I’m attempting to use a Aeon Labs DSB29 sensor on my garage door. I’ve found these devices to work well on regular doors, so I gave it a shot. The problem is that opening and closing my garage door involves a bit more trauma – shaking and jarring – so I often get an extra open/close tripped pair event.
Has anyone figured a good way to program a Lua trigger event as a bounceless switch?
First thought is to put a delay in the trigger – 1 sec sounds about right – then explicitly read the current sensor state in Lua code.
More info: the problem is that I send these trigger events to a separate endpoint that handles logging, notifications, Twitter, etc. I want to avoid solving rapid sequences of events from a single source in that code (think vector clock…), and instead accept some latency from the source to just get one event.

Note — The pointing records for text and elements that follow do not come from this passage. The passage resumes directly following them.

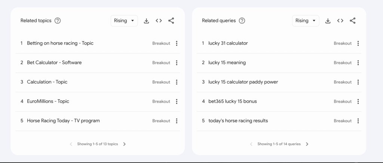Download the Related queries data as CSV
This screenshot has width=383, height=163.
pyautogui.click(x=328, y=21)
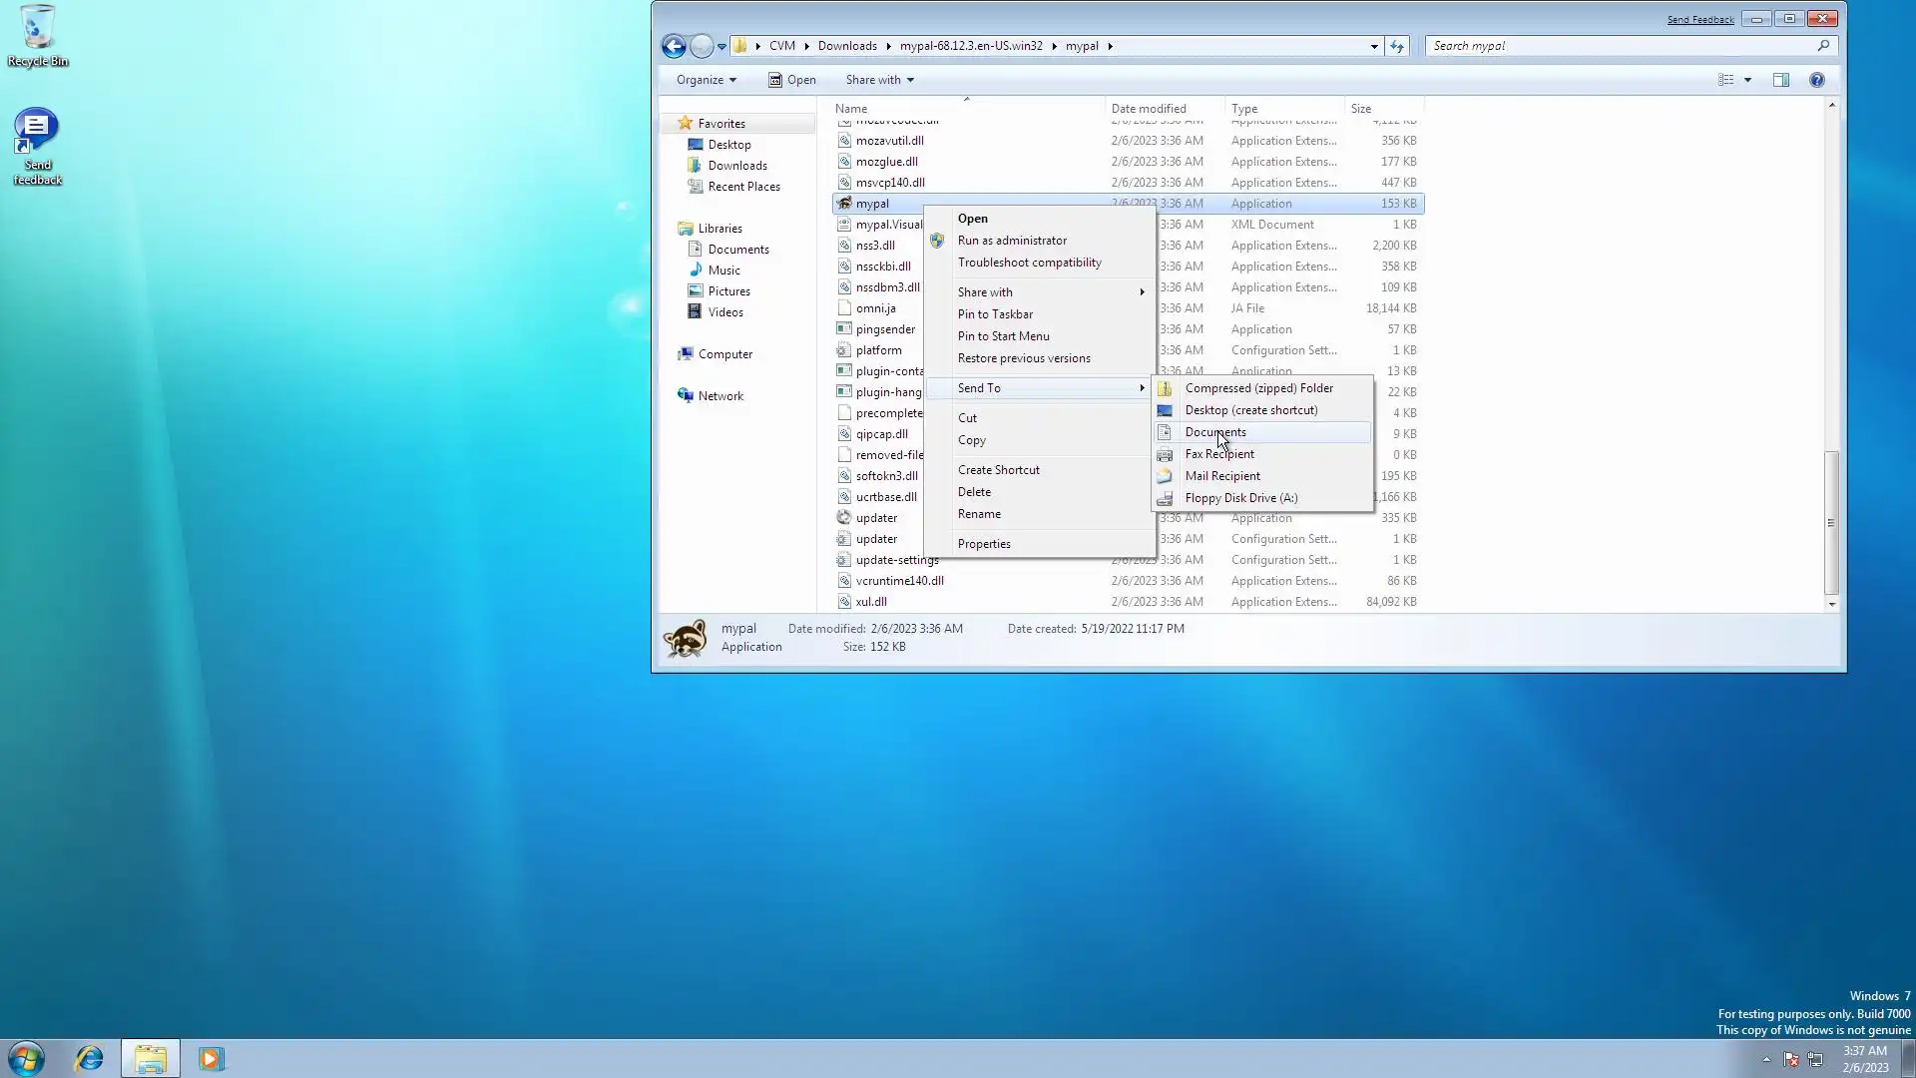Click the Send Feedback link in title bar
This screenshot has width=1916, height=1078.
[x=1699, y=19]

RexBeckett – thanks, that is working for me. It’s simply using a global variable to record the time of the last tripped event, after it is debounced. The same check is in both the tripped and non-tripped triggers:
EDIT: corrected code, based on feedback from RexBeckett (see below).
local bounce = 3
local now = os.time()
local last = debounce_garage_bay_left or 0
if ((now - last) < bounce) then
luup.log("debounce: " .. (now - last))
return false
end
debounce_garage_bay_left = now
-- any additional work here...
return true
For this to code to be able to inhibit the scene actions, it needs to return false for the bounced state:
local bounce = 3
local now = os.time()
local last = debounce_garage_bay_left or 0
debounce_garage_bay_left = now
if ((now - last) < bounce) then
luup.log("debounce: " .. (now - last))
return false
else
return true
end
Thanks RexBeckett, that makes sense; I corrected code snippet above.
I was actually doing all work in the triggers’ luup, since I have context to whether the door was opening or closing. So I never hit the bug in my case. Good catch!